Jean Alesi pakt de leiding in Phoenix 1990 met de Tyrrell 018.

Jean Alesi pakt de leiding in Phoenix 1990 met de Tyrrell 018.

Die wagen bleek een schot in de roos, mede dankzij een vernieuwende voorophanging, met een podium voor Michele Alboreto in Mexico. De 018 vormde de basis voor een aerodynamisch vernieuwende 019. Die was op mechanisch vlak niet zo verschillend, maar was de wagen waarop de hoge neus van Migeot werd toegepast. Dat concept had de Fransman in de windtunnel van de universiteit van Southampton verder bestudeerd.

“Jean Alesi was heel tevreden met de 018 en zo had ik bijna een jaar de tijd in de windtunnel om mijn idee van de hoge neus uit te werken”, legde Migeot uit. Het eindresultaat waren twee afzonderlijke vleugels zonder tussenstuk en met een diagonale verbinding met de neus. “Die ‘gull wing’ was eigenlijk een puur esthetische keuze. Er was geen verschil met een neus met verticale verbindingen. Wat het grootste verschil maakte was het feit dat we het centrale tussenstuk hadden verwijderd. Toen zagen we een enorme toename in downforce. Ik zei: ‘Oh, de windtunnel is vast kapot. Laten we alles eens controleren.’ Maar nee, er was gewoon een enorme verbetering aan de vloer. Elke andere ontwerper had em voor gek verklaard, want we moesten ook de positie van de voeten van de rijder verhogen en dus het zwaartepunt verhogen. Harvey zei: ‘Als het werkt in de windtunnel, dan zal het ook op het circuit werken.’”

Tyrrell begon nog met de oude 018 aan het seizoen 1990. Alesi reed zelfs een halve race aan de leiding in de openingsrace van Phoenix en pakt er een tweede plaats na Ayrton Senna. De 019 debuteerde met een zesde plaats van Alesi in Imola, gevolgd door een glansrol in de Monaco Grand Prix. Alesi kwalificeerde zich in de straten van het prinsdom als derde en kwam andermaal na Senna als tweede over de finish.

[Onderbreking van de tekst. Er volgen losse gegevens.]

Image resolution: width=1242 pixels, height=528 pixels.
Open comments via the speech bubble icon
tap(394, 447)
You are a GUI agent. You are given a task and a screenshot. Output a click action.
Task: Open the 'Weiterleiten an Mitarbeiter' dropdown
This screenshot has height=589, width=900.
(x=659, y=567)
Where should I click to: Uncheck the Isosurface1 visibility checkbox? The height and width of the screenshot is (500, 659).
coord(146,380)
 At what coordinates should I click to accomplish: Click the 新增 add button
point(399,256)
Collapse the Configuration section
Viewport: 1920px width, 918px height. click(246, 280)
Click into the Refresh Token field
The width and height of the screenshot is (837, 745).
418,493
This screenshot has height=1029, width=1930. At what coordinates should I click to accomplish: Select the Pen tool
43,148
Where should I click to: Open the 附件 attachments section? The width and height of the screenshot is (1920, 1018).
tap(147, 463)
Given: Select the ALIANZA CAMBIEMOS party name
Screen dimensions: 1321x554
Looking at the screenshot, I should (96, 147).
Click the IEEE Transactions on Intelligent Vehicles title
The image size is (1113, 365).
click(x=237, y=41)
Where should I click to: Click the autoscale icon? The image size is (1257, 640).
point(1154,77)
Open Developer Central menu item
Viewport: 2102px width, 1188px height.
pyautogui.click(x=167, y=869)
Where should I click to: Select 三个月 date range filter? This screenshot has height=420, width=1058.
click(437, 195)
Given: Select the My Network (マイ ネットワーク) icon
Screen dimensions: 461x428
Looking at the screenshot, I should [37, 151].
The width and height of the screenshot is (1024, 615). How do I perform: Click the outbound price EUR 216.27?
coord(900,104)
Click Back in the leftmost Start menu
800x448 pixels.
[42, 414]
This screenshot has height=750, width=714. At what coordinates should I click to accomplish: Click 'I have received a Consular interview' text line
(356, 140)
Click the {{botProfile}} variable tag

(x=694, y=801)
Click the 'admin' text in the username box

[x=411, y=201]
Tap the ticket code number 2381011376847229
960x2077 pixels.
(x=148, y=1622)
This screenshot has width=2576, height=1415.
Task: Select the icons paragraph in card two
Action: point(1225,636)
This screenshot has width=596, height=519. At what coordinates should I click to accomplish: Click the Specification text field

Het succes kwam niet alleen door de voorvleugel, maar ook door de innovatieve en geheime voorophanging, zo verklapt Migeot. “Dit is wellicht iets wat niemand weet, maar we hadden een elektrisch mechanisme in de voorophanging waarmee de rijder de neus met enkele millimeters kon verhogen of verlagen voor elke bocht. Dit was nog voor de actieve ophanging. De monoshock, een enkele schokdemper, was nog ingewikkelder. Op circuits zoals Monaco en Phoenix was die voorophanging gewoon magisch.”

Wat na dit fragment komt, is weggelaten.